I have a live Solr cluster where stemming was not enabled and my schema.xml looks like this:
..
<field name="Searchable_Text" type="text_general" indexed="true" stored="true" multiValued="false"/>
..
<field name="text" type="text_general" indexed="true" stored="false" multiValued="true"/>
..
<copyField source="Searchable_Text" dest="text" maxChars="3000"/>
..
<fieldType name="text_general" class="solr.TextField" positionIncrementGap="100">
<analyzer type="index">
<tokenizer class="solr.StandardTokenizerFactory"/>
<filter class="solr.StopFilterFactory" ignoreCase="true" words="lang/stopwords_en.txt"/>
<filter class="solr.LowerCaseFilterFactory"/>
</analyzer>
<analyzer type="query">
<tokenizer class="solr.StandardTokenizerFactory"/>
<filter class="solr.StopFilterFactory" ignoreCase="true" words="stopwords.txt"/>
<filter class="solr.SynonymFilterFactory" synonyms="synonyms.txt" ignoreCase="true" expand="true"/>
<filter class="solr.LowerCaseFilterFactory"/>
</analyzer>
</fieldType>
..
and these are the steps I took to enable stemming on my live cluster
Changed the schema.xml to including stemming in the index:
<fieldType name="text_general" class="solr.TextField" positionIncrementGap="100">
<analyzer type="index">
<tokenizer class="solr.StandardTokenizerFactory"/>
<filter class="solr.StopFilterFactory" ignoreCase="true" words="lang/stopwords_en.txt"/>
<filter class="solr.LowerCaseFilterFactory"/>
<filter class="solr.PorterStemFilterFactory"/>
</analyzer>
<analyzer type="query">
<tokenizer class="solr.StandardTokenizerFactory"/>
<filter class="solr.StopFilterFactory" ignoreCase="true" words="stopwords.txt"/>
<filter class="solr.SynonymFilterFactory" synonyms="synonyms.txt" ignoreCase="true" expand="true"/>
<filter class="solr.LowerCaseFilterFactory"/>
</analyzer>
</fieldType>
and I disabled the opensearcher in solrconfig :
<autoCommit>
<maxTime>${solr.autoCommit.maxTime:60000}</maxTime>
<openSearcher>false</openSearcher> <!-- was set to true earlier-->
</autoCommit>
I then reindexed my entire data. My assumption is that the data is committed but since the opensearcher is set to false, the newly indexed data is not visible.
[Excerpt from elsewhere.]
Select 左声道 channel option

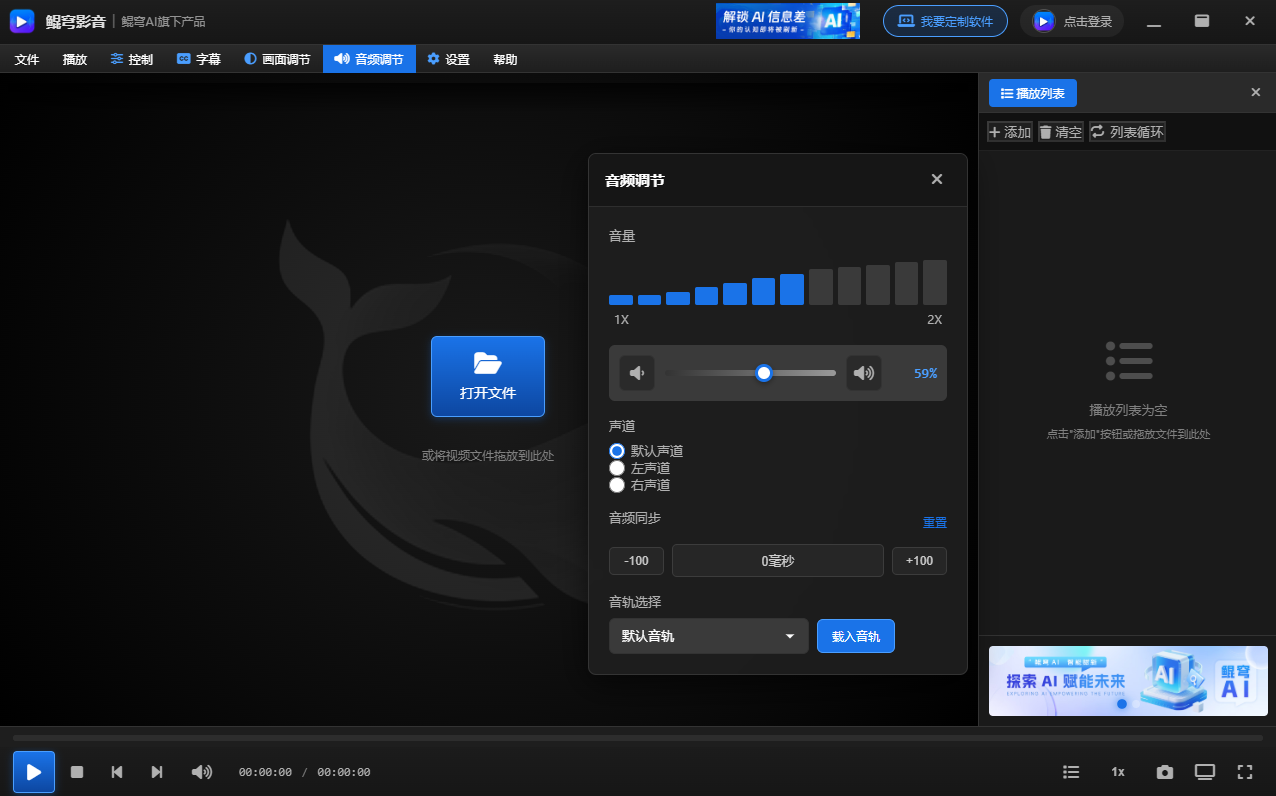(x=617, y=467)
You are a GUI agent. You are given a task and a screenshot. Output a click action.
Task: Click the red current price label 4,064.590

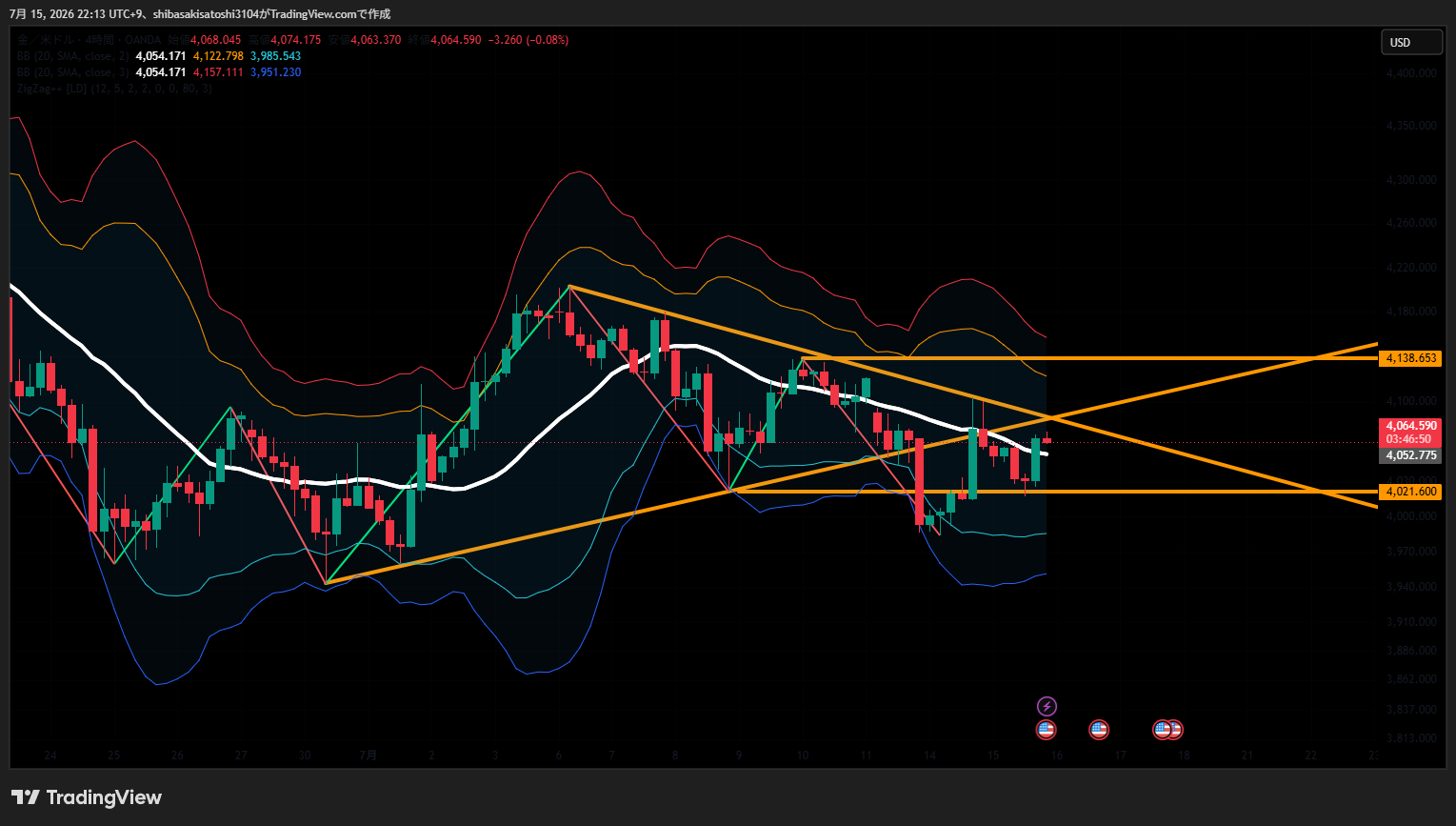(1410, 426)
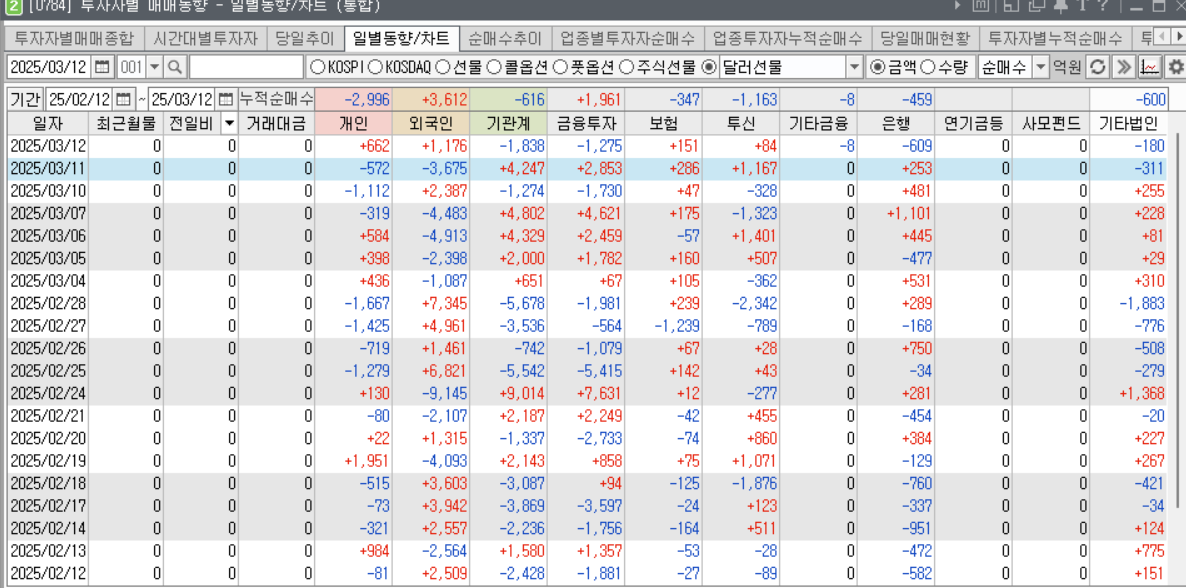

After this, I changed the schema.xml to include stemming in the query and changed solrconfig.xml to set opensearcher as true :
<fieldType name="text_general" class="solr.TextField" positionIncrementGap="100">
<analyzer type="index">
<tokenizer class="solr.StandardTokenizerFactory"/>
<filter class="solr.StopFilterFactory" ignoreCase="true" words="lang/stopwords_en.txt"/>
<filter class="solr.LowerCaseFilterFactory"/>
<filter class="solr.PorterStemFilterFactory"/>
</analyzer>
<analyzer type="query">
<tokenizer class="solr.StandardTokenizerFactory"/>
<filter class="solr.StopFilterFactory" ignoreCase="true" words="stopwords.txt"/>
<filter class="solr.SynonymFilterFactory" synonyms="synonyms.txt" ignoreCase="true" expand="true"/>
<filter class="solr.LowerCaseFilterFactory"/>
<filter class="solr.PorterStemFilterFactory"/>
</analyzer>
</fieldType>
and
<autoCommit>
<maxTime>${solr.autoCommit.maxTime:60000}</maxTime>
<openSearcher>true</openSearcher> <!-- was set to true earlier-->
</autoCommit>
I then reloaded the core. But I still dont see my queries stemmed. A debugQuery check doesnt seem to show stemming in the query. Its quite weird. Is there anything wrong with my approach ?
I am using Solr 4.7
Thanks
Well, there was something stupid which I landed up doing because of which things didn't work. The above steps surely worked for me, except for that when I reloaded the core, I did it using the LB VIP and not each individual machine (!) . Doing that solved my problem.
Anyways, thanks everybody !